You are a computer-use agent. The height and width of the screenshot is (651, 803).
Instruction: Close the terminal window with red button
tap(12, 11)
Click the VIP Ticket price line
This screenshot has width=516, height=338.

== == ==

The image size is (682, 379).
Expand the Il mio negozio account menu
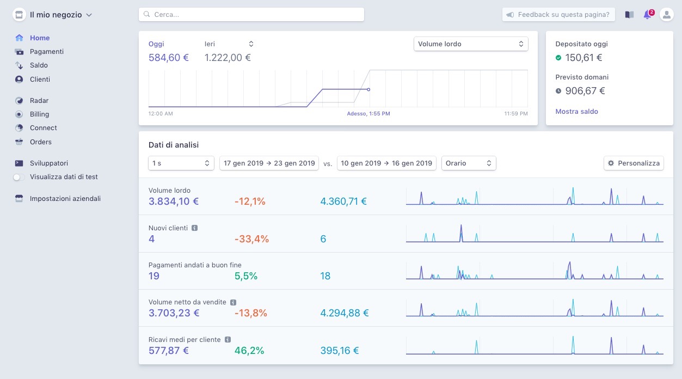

== == ==

TASK STATEMENT: For the lines above, output exactly those from the line containing "You are a computer-use" through the line containing "This screenshot has width=516, height=338.", and skip the others.

EXERCISE RESULT:
You are a computer-use agent. The height and width of the screenshot is (651, 803).
Instruction: Close the terminal window with red button
tap(12, 11)
Click the VIP Ticket price line
This screenshot has width=516, height=338.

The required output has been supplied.